When we moved back from California, we picked up the Old Car at Dave's parents' house and brought it up here with us.  There were a few interesting things wrong with it, notably the broken knob on the defroster control, and the fact that the actual key which unlocked the door (different from the key for the ignition) was missing.  I never did like using the remote to lock and unlock the car, but Dave loves it, so it didn't seem like an urgent problem.

We were busy enough with the Elantra's paperwork without worrying right away about the Buick, but eventually it was time to regularize it's status as well.  It was still registered in another state, but we had just been given the title by Dave's family.  Before we could get it registered, we would need a license plate mount on the front to comply with state law.  Apparently that is a big job on that particular model, and we had to get it to a dealership for that.  I don't even remember what it cost.  $$$  At some point it was discovered that it needed a new tire, and we thought it best to replace all four.  $$$  While at Firestone, the mechanics made a list of things about the Old Car which would not pass the state inspection required for registration.  We eventually got all of those fixed.  $700.  Finally we had a free day to take it for its state inspection.  $70.  Unfortunately it failed, and another list of nitpicky things was drawn up for repair.  This would allegedly cost at least another $700 plus another $70 inspection.  In the meantime, we took it for a routine oil change, and it's power steering fluid turned up very low.  $220.

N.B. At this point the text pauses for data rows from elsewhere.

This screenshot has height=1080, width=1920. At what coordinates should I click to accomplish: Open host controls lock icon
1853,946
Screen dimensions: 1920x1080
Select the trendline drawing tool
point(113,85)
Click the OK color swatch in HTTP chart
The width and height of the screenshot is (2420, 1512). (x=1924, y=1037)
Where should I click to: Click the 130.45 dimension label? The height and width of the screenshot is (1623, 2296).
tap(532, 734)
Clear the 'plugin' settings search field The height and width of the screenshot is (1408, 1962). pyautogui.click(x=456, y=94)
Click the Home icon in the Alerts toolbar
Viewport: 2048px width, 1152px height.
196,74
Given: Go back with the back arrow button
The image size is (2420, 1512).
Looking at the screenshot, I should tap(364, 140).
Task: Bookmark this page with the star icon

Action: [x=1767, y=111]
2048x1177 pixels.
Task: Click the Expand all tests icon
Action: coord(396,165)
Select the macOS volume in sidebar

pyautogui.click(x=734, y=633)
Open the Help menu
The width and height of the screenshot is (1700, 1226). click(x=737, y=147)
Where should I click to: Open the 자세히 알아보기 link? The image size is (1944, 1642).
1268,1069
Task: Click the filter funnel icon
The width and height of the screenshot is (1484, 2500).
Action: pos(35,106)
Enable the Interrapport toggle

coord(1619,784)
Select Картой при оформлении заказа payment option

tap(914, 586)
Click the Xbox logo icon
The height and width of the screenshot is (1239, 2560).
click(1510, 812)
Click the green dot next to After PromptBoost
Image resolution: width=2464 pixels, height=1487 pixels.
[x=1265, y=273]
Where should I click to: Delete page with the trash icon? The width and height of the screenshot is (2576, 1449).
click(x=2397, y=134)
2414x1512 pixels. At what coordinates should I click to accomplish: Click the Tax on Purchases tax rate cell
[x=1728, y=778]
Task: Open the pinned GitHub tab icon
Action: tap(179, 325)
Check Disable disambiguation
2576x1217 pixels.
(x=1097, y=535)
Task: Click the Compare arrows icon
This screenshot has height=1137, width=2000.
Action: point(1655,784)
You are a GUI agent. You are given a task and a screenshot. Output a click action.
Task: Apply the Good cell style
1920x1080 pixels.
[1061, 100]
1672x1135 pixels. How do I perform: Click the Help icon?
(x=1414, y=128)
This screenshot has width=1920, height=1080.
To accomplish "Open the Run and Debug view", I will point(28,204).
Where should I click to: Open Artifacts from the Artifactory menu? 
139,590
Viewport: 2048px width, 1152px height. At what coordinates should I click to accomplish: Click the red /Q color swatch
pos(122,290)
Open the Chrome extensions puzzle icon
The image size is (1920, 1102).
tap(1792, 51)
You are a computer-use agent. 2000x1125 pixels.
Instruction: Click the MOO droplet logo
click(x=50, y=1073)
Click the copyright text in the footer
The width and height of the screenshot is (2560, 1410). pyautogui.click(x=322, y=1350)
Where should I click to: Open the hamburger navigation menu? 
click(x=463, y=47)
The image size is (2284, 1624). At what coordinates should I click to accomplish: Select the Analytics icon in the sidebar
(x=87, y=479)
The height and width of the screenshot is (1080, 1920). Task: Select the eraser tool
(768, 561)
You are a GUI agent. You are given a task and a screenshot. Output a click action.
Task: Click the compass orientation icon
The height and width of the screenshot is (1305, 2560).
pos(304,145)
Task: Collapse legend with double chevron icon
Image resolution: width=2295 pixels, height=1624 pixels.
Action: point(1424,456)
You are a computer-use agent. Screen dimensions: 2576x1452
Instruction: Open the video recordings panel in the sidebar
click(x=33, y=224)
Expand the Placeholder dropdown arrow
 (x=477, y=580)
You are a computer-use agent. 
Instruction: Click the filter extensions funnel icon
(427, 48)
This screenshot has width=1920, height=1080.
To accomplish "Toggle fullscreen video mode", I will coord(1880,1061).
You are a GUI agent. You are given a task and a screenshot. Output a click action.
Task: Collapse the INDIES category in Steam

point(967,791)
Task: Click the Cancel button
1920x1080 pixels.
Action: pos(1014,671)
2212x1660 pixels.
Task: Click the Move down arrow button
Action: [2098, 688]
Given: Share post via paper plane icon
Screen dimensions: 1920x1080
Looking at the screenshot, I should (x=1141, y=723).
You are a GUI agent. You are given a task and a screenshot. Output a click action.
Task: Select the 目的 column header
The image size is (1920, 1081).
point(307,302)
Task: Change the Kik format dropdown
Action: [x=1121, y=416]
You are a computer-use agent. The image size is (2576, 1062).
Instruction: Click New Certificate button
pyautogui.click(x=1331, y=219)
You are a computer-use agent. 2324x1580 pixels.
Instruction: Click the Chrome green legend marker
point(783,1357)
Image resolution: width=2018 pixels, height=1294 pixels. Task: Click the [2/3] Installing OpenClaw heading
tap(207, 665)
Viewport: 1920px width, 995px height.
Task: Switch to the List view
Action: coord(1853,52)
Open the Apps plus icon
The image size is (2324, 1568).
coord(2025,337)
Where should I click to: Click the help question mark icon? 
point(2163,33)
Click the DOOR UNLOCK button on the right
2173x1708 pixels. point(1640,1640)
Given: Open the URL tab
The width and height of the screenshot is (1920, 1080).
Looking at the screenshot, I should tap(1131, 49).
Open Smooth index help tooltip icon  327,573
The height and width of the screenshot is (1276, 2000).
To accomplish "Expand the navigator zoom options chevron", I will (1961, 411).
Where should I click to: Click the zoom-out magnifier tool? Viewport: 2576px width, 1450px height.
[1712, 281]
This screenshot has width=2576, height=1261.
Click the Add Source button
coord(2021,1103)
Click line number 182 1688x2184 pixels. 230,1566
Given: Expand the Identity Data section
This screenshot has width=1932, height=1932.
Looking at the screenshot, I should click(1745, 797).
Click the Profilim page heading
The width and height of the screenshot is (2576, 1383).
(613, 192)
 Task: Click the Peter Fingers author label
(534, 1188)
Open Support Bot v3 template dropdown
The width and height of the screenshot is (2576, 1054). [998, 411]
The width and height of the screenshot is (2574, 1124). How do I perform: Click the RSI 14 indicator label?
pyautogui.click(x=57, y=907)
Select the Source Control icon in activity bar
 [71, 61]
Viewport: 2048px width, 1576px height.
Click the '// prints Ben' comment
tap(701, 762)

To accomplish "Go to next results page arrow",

At this point I was ready to dump it.  We've been here eight months and we haven't managed to get it registered yet, and it allegedly only has two years before we start having transmission problems anyway.  After some discussion and window shopping, we decided to shop for a Hyundai Accent ASAP and not bother repairing or registering the Old Car.

Old Car apparently took offense.  A few days later, Dave had to take my car, the Elantra, to work because the remote which unlocked the door was apparently no longer working.  I spent the rest of the day finding out what it would cost to get that fixed.  It would involve at least a locksmith ($60) and parts and labor at the dealership ($200).  We called his family and began making inquiries about that missing door key.

The locksmith came and popped the door, the second remote was acquired from the glovebox, and we thought we were back in business.  We were planning to go car shopping within the week, anyway.  The only question was whether we were going to donate Old Car or trade it in.  But another attempt to take Old Car to work revealed that it wasn't the key remote that was at fault.  Apparently the whole car is dead.  It's probably the battery, and neither of us has the first idea how to jump start it properly.  In the meantime, the key was found a few states away in an old coat pocket, and is allegedly in the mail to us now.  Rather than mess with mechanics or tow trucks or any repair fees, we opted for the donation route.  The dead car is still sitting in the parking lot, waiting to be rejoined by its door key and towed away for charity.

This is our Newest Car, a 2012 Hyundai Elantra.  The dealership was unfortunately all sold out of Accents, so we got an upgrade.  Fortunately, this particular car had been their demo model, and we got a $2000 discount because of it's 3000 miles of test drives.  We'll have to live by a stricter budget for a while, but at this particular point in our lives, with no kids or pets, it seemed like the best time to get a more reliable car.

Dave, ever the gentleman, was kind enough to let me have the new car, and to accept the old trusty Elantra as Old Car's replacement.  :)

P.S.  We usually give our belongings nicknames, sometimes more flattering than others.  The old Elantra was generally dubbed "Little Car" since all the others seemed to be bigger.  My sister, quite the character, called it "Squatty Body," because she hates riding so close to the ground.  For a day we called the new car "Squatty Body 2.0", but I'll probably call it the "Snowmobile," not just because of the color, but because we had it thoroughly rust and corrosion-proofed in anticipation of the winter weather and salted roads we're supposed to have up here.